Fas, Caspase‐8, and Caspase‐9 pathway‐mediated bile acid‐induced fetal cardiomyocyte apoptosis in intrahepatic cholestasis pregnant rat models

Aim Intrahepatic cholestasis of pregnancy (ICP) is a specific complication in the middle and late pregnancy and has been recognized as one of the high‐risk pregnancy for sudden fetal death. In this study, we aimed to investigate the role of Fas, Caspase‐8, and Caspase‐9 pathways in the internal relations of fetal myocardial apoptosis in ICP rat models, thus resulting in fetal intrauterine death. Furthermore, we researched whether ursodeoxycholic acid (UDCA) promoted benefits in fetal cardiomyocyte apoptosis. Materials and methods To establish ICP rat models, on the 15th day of pregnancy, rats were injected 17α‐ethynyl estradiol (EE2). Meanwhile, in experimental group, pregnant rats were treated with EE2 + UDCA. All rats were sacrificed on the 21st day of pregnancy. The expression levels of Fas, Caspase‐8, and Caspase‐9 were examined by western blot and real‐time polymerase chain reaction analysis. Fetal rat cardiac tissues were removed and stained for pathological evaluation. In addition, we observed fetal myocardial structure by using transmission electron microscopy. Results We detected high concentrations of bile acids and transaminase in the fetal circulation. And we found increased expression levels of Fas, Caspase‐8, and Caspase‐9 proteins and mRNA in the fetal cardiomyocyte in EE2‐treated group but not in control‐ or EE2 + UDCA‐treated groups. Furthermore, compared to controls, EE2‐treated rats exhibited severe fetal myocardial structure damage and the apoptotic bodies by using transmission electron microscopy.
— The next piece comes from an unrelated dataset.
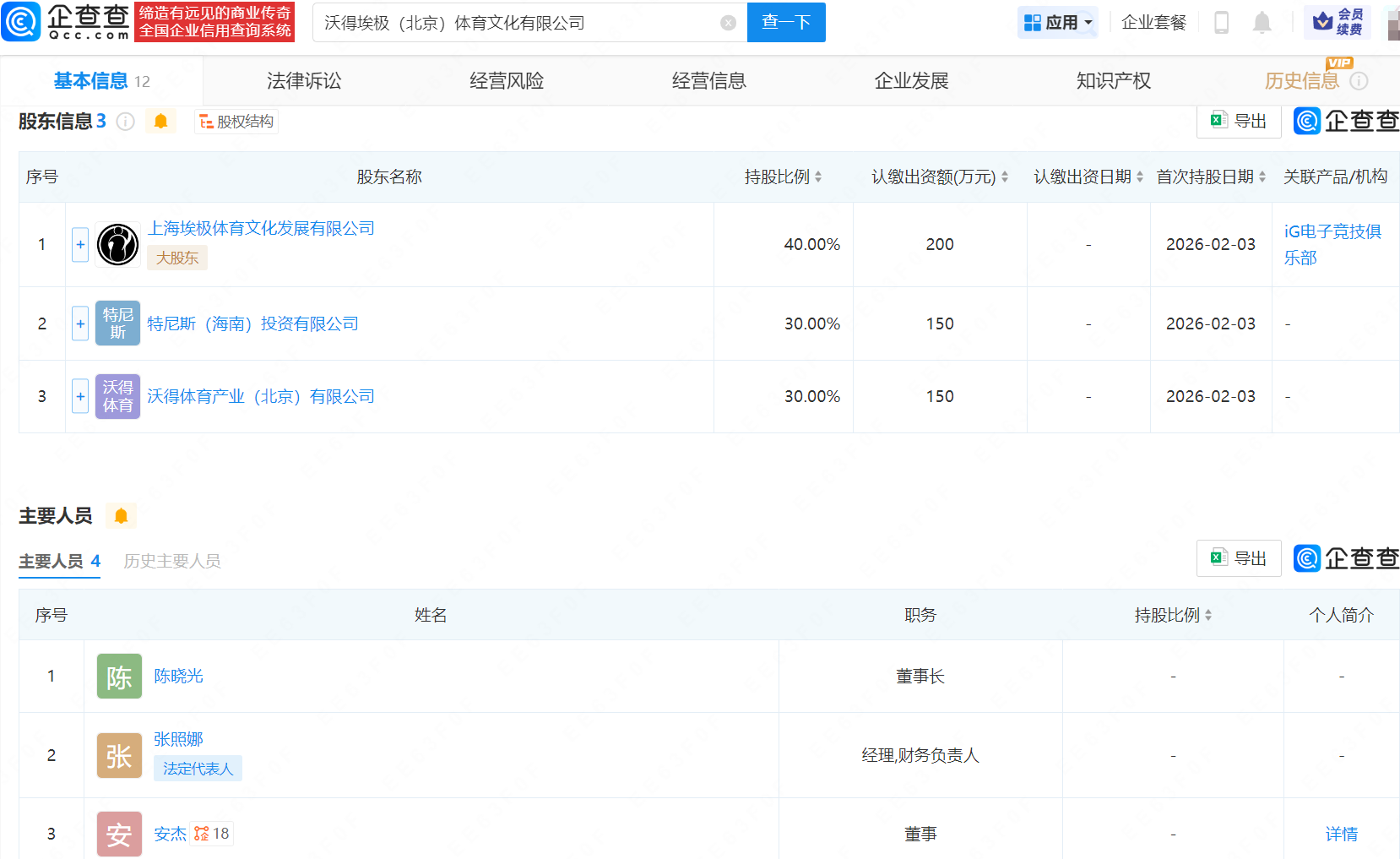This screenshot has width=1400, height=859.
Task: Sort shareholders by 认缴出资额(万元)
Action: pyautogui.click(x=1004, y=177)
UDCA reversed the impairment of fetal cardiomyocytes. Conclusion Our study has led to research into the association between activation of Fas, Caspase‐8, and Caspase‐9 pathways and bile acid‐induced fetal cardiomyocyte apoptosis, which may be one of the mechanisms on fetal cardiac death in ICP. More importantly, UDCA may improve the adverse outcome of fetus.